20. The system according to claim 16, wherein the processor
receives the real-time data from GPS device or GPS simulator.
21. The system according to claim 20, wherein the GPS simulator
performs steps of: representing the current journey in a time
series; fitting the time series into a model; obtaining, from the
model, a basis function and weights associated with the basis
function; and predicting the real-time data based on the basis
function and the weights.
22. The system according to claim 21, wherein if the GPS device
becomes unavailable after sending partial real-time data to the
computing system, the GPS simulator updates the weights of the
basis function based on the partial real-time data from the GPS
device.
23. The system according to claim 22, wherein the GPS simulator
further performs: predicting, based on the updated weights and the
basis function, a distance from a departure at the subsequent time
points after a last time point when the GPS device sent the partial
real-time data; and
24. A computer program product for determining a vehicle arrival
time, the computer program product comprising a storage medium
readable by a processing circuit and storing instructions run by
the processing circuit for performing a method, the method
comprising: receiving information representing prior travel times
of vehicles between vehicle stops along a vehicle route; receiving
real-time data representing a current journey, the current journey
referring to a movement of a vehicle currently traveling along the
route; calculating a regular trend representing the current journey
based on the received prior travel times information and the
received real-time data; computing a deviation from the regular
trend in the current journey; determining a future traffic status
in subsequent vehicle stops in the current journey; and estimating,
for the vehicle, each arrival time at each subsequent vehicle stop
based on the calculated regular trend, the computed deviation and
the determined future traffic status.
25. The computer program product according to claim 24, wherein the
real-time data is provided from a GPS device or GPS simulator, the
GPS simulator performs steps of: representing the current journey
in a time series; fitting the time series into a model; obtaining,
from the model, a basis function and weights associated with the
basis function; and predicting the real-time data based on the
basis function and the weights.
Description
BACKGROUND
[0001] The present application generally relates to determining a
bus arrival time at each bus stop of a plurality of bus stops. More
particularly, the present application relates to predicting a bus
arrival time based on prior travel times between bus stops and
real-time data representing a current journey.
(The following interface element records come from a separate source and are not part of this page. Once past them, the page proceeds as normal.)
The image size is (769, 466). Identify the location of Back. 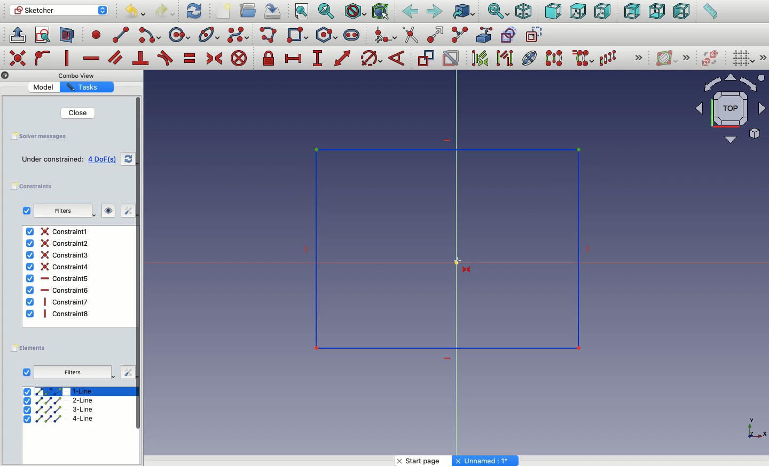
(410, 12).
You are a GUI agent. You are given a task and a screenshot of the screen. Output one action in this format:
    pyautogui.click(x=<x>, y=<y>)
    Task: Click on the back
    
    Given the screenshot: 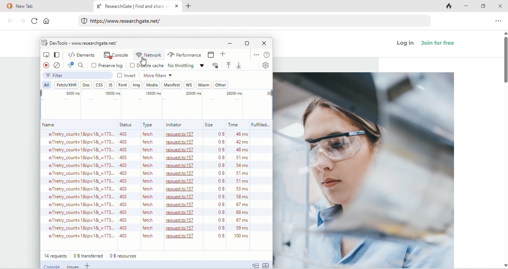 What is the action you would take?
    pyautogui.click(x=10, y=22)
    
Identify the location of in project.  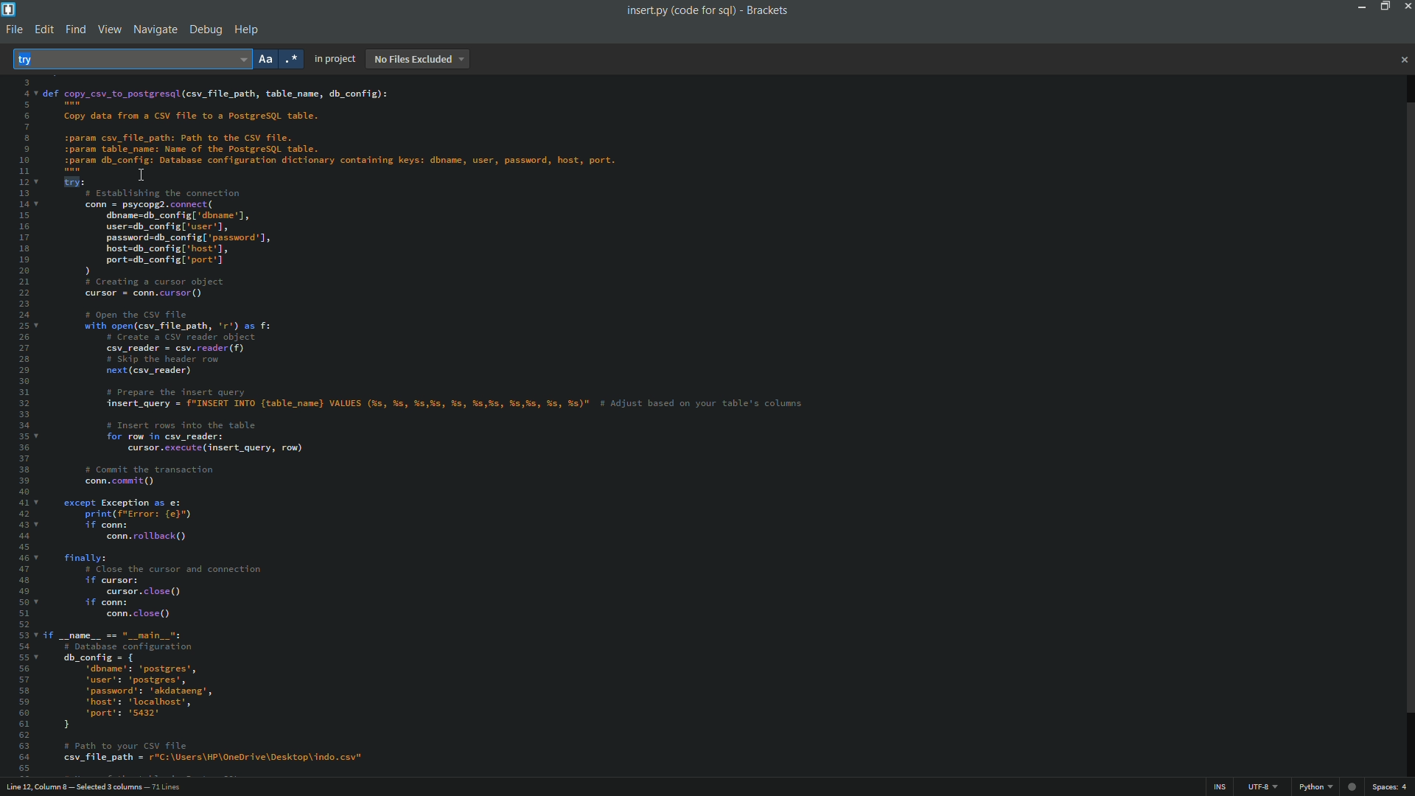
(334, 59).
[0002] Predicting arrivals of buses and/or other transportation
vehicles at bus stops or designated locations is important in
making a public transporting system more appealing and more
efficient for passengers. With accurate bus arrival predictions
communicated or presented to passengers, the passengers can make
informed decisions about how to travel.
[0003] Improving a public transporting system is critical for
reducing congestions on urban roadways. Providing timely accurate
predictions about bus arrivals at bus stops along bus routes is one
important step to improve public transporting system. Current
systems for predicting arrival times of buses at bus stops rely on
GPS (Global Positioning System) location information of the buses.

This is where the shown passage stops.